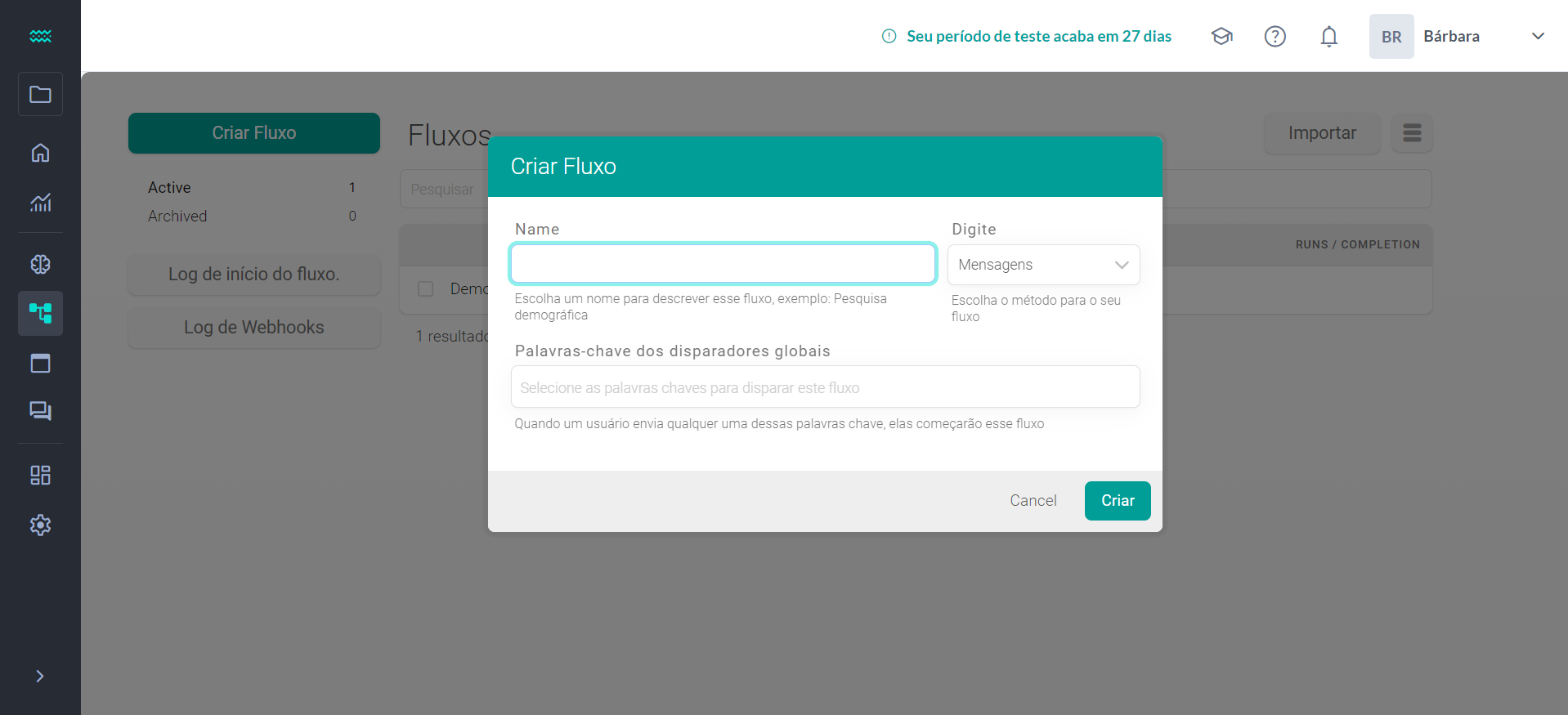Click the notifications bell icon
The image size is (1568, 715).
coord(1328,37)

--

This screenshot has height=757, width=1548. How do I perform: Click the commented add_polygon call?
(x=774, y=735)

...

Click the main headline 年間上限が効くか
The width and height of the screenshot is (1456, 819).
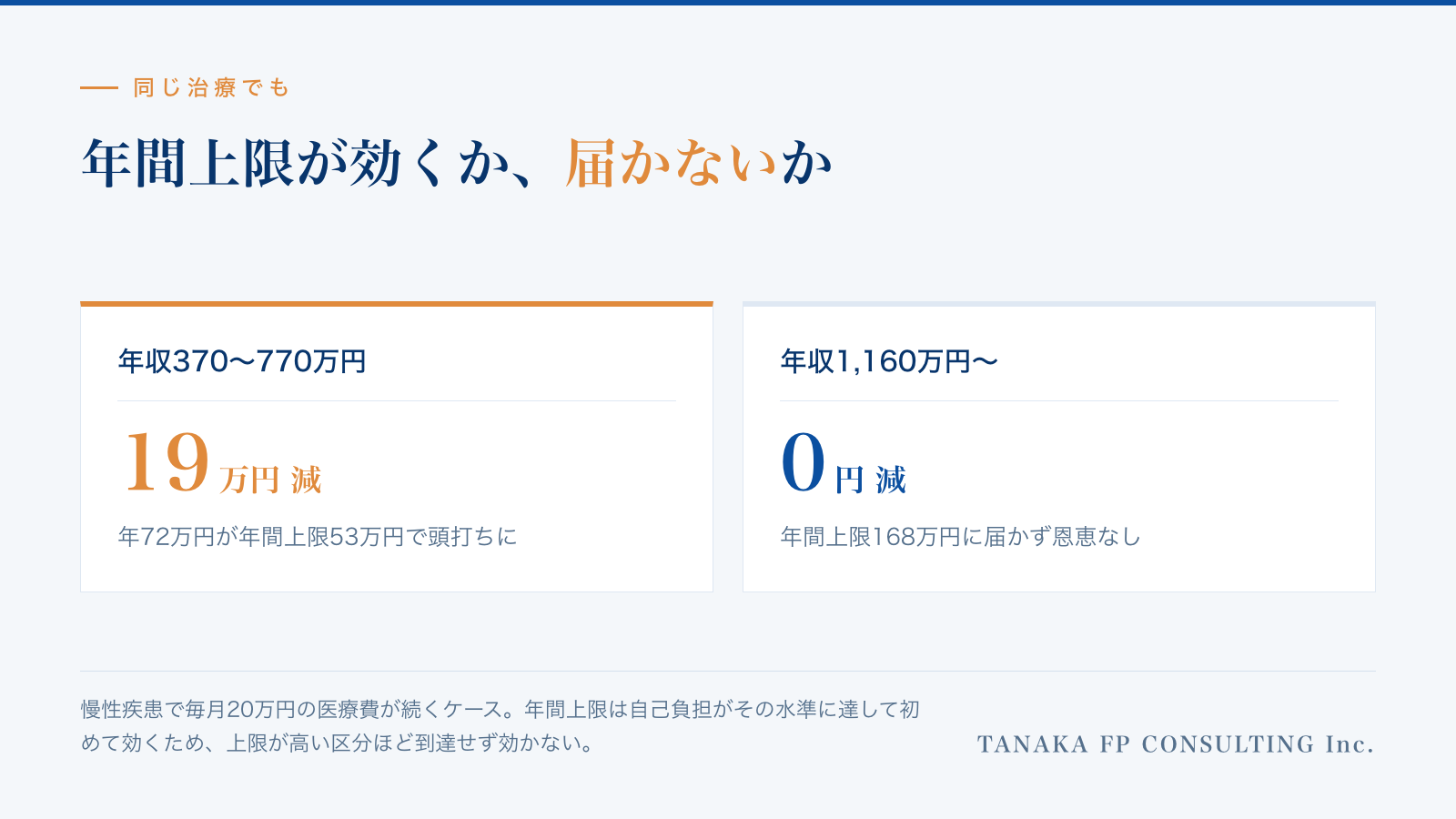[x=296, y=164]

__Written task__.
Echo every line of the listing from the one containing "Click the notifications bell icon" down to the one containing "coord(1328,37)", both included, and leave out the pictures.

__Result of this exercise__.
Click the notifications bell icon
The image size is (1568, 715).
coord(1328,37)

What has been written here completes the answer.